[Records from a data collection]
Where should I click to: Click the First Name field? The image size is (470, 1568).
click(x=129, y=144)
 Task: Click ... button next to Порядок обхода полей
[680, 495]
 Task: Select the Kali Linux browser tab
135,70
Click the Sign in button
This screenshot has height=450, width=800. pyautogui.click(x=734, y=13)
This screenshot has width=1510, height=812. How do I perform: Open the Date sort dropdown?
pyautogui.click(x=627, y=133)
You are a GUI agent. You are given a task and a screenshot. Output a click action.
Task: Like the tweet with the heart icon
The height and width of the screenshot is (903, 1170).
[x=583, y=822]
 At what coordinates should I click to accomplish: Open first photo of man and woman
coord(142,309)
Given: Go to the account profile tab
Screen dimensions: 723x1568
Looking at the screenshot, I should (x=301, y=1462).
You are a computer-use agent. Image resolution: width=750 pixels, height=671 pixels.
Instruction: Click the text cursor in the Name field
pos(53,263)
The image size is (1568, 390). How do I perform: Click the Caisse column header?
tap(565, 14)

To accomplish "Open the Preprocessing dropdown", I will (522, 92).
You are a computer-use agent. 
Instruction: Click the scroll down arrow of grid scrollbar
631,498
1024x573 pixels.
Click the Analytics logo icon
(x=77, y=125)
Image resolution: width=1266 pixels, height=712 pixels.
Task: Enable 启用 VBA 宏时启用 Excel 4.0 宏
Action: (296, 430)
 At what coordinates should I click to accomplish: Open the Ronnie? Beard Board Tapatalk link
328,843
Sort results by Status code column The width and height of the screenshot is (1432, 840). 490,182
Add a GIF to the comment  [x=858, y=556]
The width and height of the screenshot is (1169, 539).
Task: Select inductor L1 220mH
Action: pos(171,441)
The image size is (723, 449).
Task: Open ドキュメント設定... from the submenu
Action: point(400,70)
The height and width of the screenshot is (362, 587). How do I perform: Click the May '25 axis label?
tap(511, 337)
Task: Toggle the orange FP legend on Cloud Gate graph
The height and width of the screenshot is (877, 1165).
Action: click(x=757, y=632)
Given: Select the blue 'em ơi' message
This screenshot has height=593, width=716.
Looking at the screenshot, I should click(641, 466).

> **Exercise**:
All of the data is to be written out again, word for word.

> **Expected output**:
Where should I click to: Click the First Name field? The image size is (470, 1568).
click(x=129, y=144)
 Task: Click ... button next to Порядок обхода полей
[680, 495]
 Task: Select the Kali Linux browser tab
135,70
Click the Sign in button
This screenshot has height=450, width=800. pyautogui.click(x=734, y=13)
This screenshot has width=1510, height=812. How do I perform: Open the Date sort dropdown?
pyautogui.click(x=627, y=133)
You are a GUI agent. You are given a task and a screenshot. Output a click action.
Task: Like the tweet with the heart icon
The height and width of the screenshot is (903, 1170).
[x=583, y=822]
 At what coordinates should I click to accomplish: Open first photo of man and woman
coord(142,309)
Given: Go to the account profile tab
Screen dimensions: 723x1568
Looking at the screenshot, I should (x=301, y=1462).
You are a computer-use agent. Image resolution: width=750 pixels, height=671 pixels.
Instruction: Click the text cursor in the Name field
pos(53,263)
The image size is (1568, 390). How do I perform: Click the Caisse column header?
tap(565, 14)

To accomplish "Open the Preprocessing dropdown", I will (522, 92).
You are a computer-use agent. 
Instruction: Click the scroll down arrow of grid scrollbar
631,498
1024x573 pixels.
Click the Analytics logo icon
(x=77, y=125)
Image resolution: width=1266 pixels, height=712 pixels.
Task: Enable 启用 VBA 宏时启用 Excel 4.0 宏
Action: (296, 430)
 At what coordinates should I click to accomplish: Open the Ronnie? Beard Board Tapatalk link
328,843
Sort results by Status code column The width and height of the screenshot is (1432, 840). 490,182
Add a GIF to the comment  [x=858, y=556]
The width and height of the screenshot is (1169, 539).
Task: Select inductor L1 220mH
Action: pos(171,441)
The image size is (723, 449).
Task: Open ドキュメント設定... from the submenu
Action: point(400,70)
The height and width of the screenshot is (362, 587). How do I perform: Click the May '25 axis label?
tap(511, 337)
Task: Toggle the orange FP legend on Cloud Gate graph
The height and width of the screenshot is (877, 1165).
Action: click(x=757, y=632)
Given: Select the blue 'em ơi' message
This screenshot has height=593, width=716.
Looking at the screenshot, I should click(641, 466).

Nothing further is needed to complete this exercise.